A new infostealer dubbed Omnistealer is turning the blockchain into a permanent malware hosting platform, which is bad news for both companies and everyday users.
It’s pretty common for malware to store its payload on a public platform, ideally one that adds some trustworthiness to the download location, like Google docs, OneDrive, GitHub, npm, PyPI, and so on.
The problem for malware peddlers is that these can be taken down. It can sometimes take a while and a lot of trouble, but it’s possible. Omnistealer gets around this by storing its staging code inside transactions on public blockchains like TRON, Aptos, and Binance Smart Chain.
Some blockchain transactions allow small bits of arbitrary data (notes, metadata, smart contract inputs) and instead of something harmless, attackers insert:
- Encrypted text
- Encoded commands
- Pieces of malware code
And because blockchains are append‑only, those malicious snippets are effectively undeletable once they’re mined into a block. You can revoke domains and pull GitHub repos, but you can’t roll back TRON or BSC just to remove a few hundred bytes of malware staging code.
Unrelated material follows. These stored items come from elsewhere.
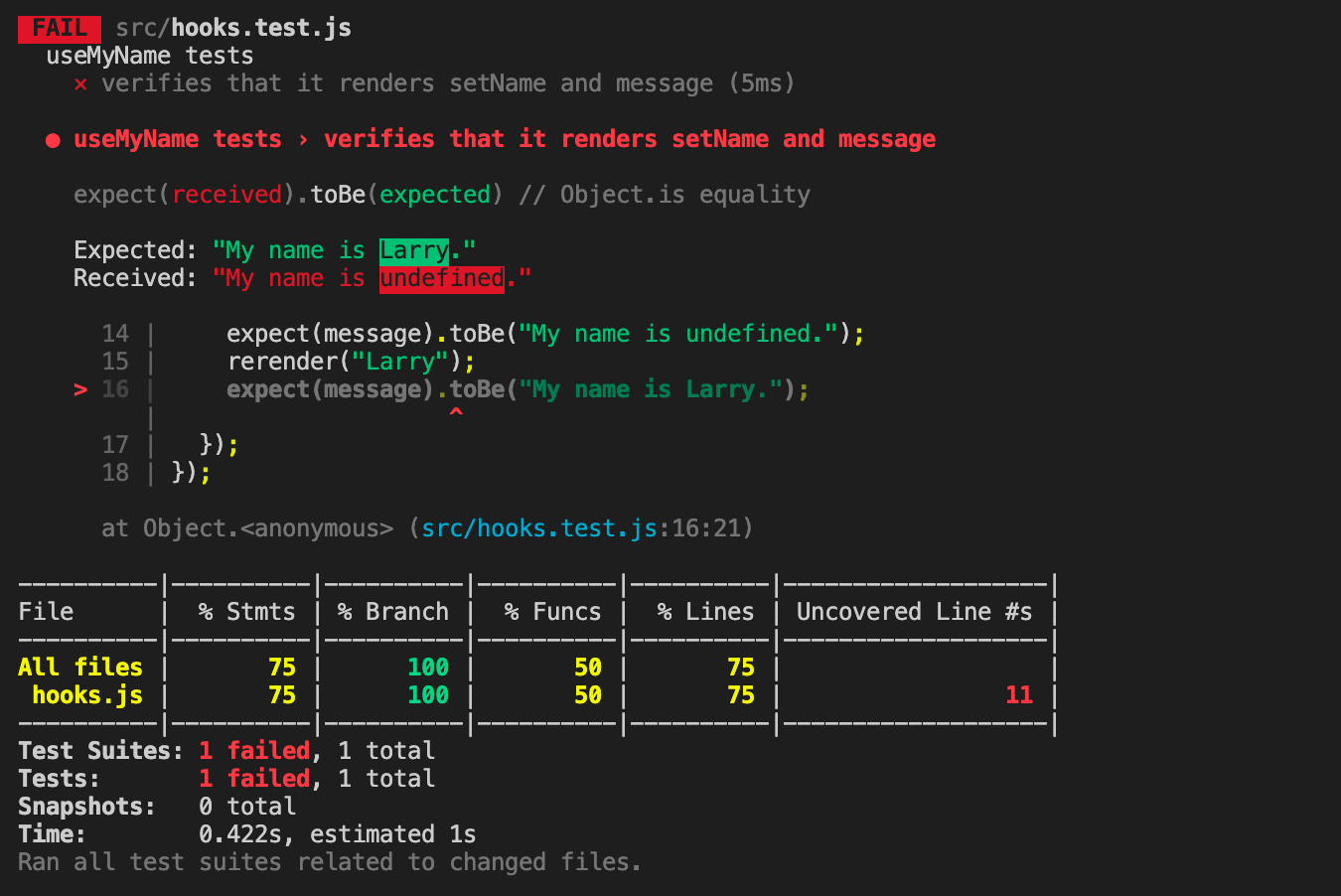Click the rerender("Larry") call on line 15
This screenshot has height=896, width=1341.
[350, 361]

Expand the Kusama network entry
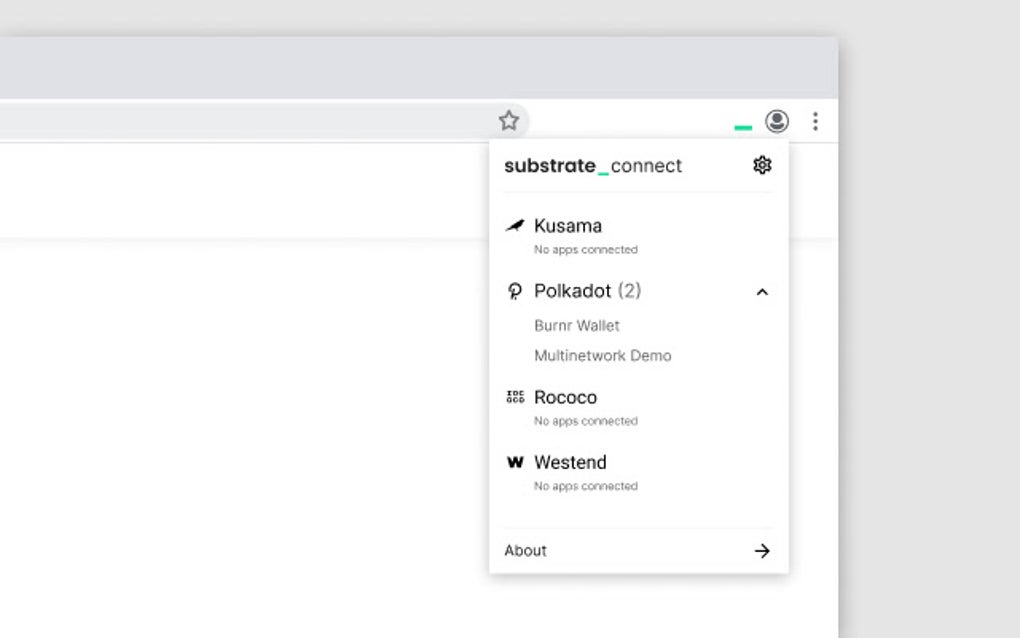click(x=568, y=225)
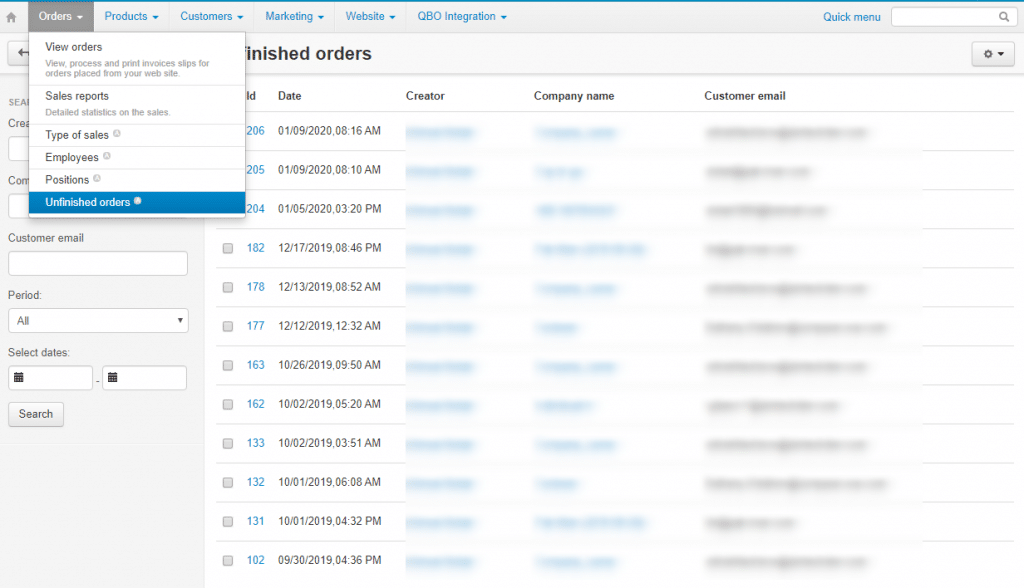Focus the Customer email input field
1024x588 pixels.
[x=97, y=263]
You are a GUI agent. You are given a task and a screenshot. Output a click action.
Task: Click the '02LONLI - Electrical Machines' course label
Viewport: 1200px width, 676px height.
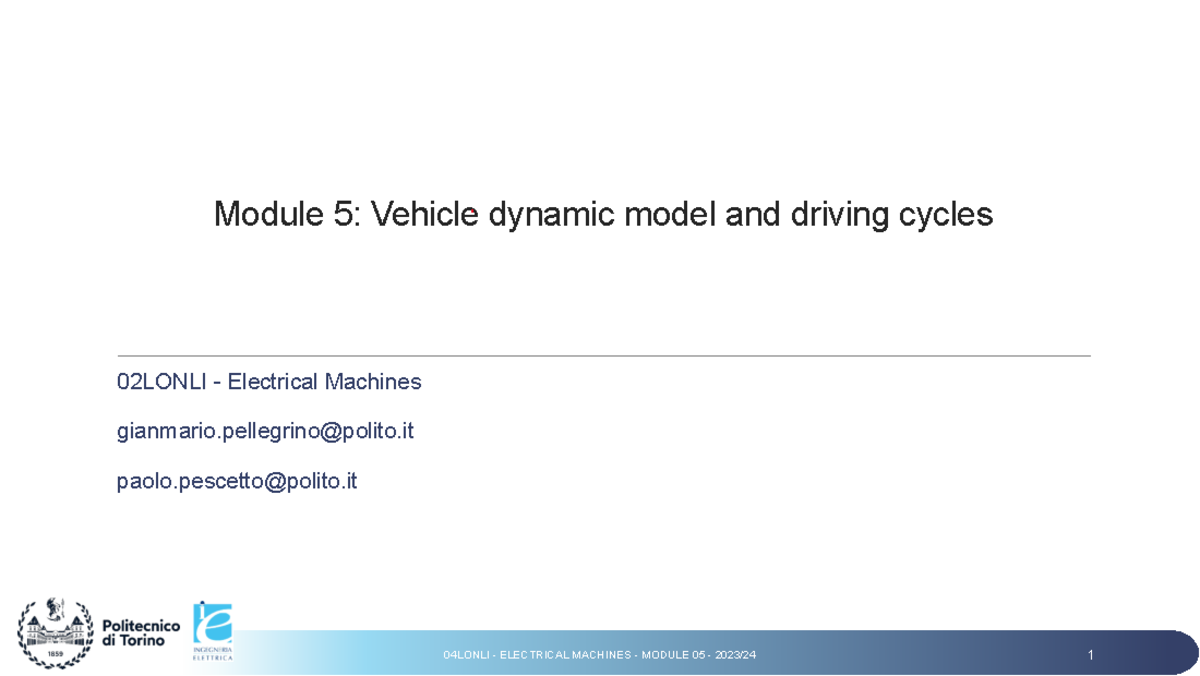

That turns public ledgers into a resilient, censorship‑resistant command and control infrastructure that defenders can’t simply take down.
Despite the obvious connection to cryptocurrency, Omnistealer is not solely about robbing crypto-investors. Once Omnistealer lands on a system, it goes after:
- More than 10 password managers, including cloud‑synced consumer tools such as LastPass.
- Major browsers like Chrome and Firefox, scraping saved logins and session data.
- Cloud storage accounts, including Google Drive credentials.
- Over 60 browser‑based crypto wallets, including popular extensions like MetaMask and Coinbase Wallet.
It’s designed to be a one‑stop data vacuum that investigators say will “literally steal everything.“
The attack typically starts with a “simple” coding gig: a contractor gets a LinkedIn or Upwork offer, pulls a GitHub repository, and runs what looks like normal project code. Behind the scenes, that code reaches out to the blockchain, reads transaction data, and uses it as a pointer to fetch and decrypt the final payload.
Researchers estimate that roughly 300,000 credentials have already been compromised, spanning everything from adult‑industry platforms and food delivery to financial compliance firms, defense suppliers, and US government entities.
You can’t delete malware from the blockchain, but you can make it much harder for campaigns like this to affect you. First, reduce what’s available to steal. Then protect your information better.
- Treat “dream job” and unsolicited contract offers as suspicious by default, especially if they move quickly to off‑platform chats (Telegram, Discord) or ask you to run code from a private repository.
- Lock down your passwords with a reputable password manager and turn on multi-factor authentication (preferring app or key over SMS) for any important or sensitive account.
- Use an up-to-date, real-time anti-malware solution to block, detect, and remove threats like Omnistealer.
- Don’t use your everyday user profile or main workstation as a test bench for random GitHub projects or side gigs. Use a virtual machine or separate system instead.
- Watch your crypto and banking accounts for unexplained logins or withdrawals, and move funds to new wallets if you suspect compromise.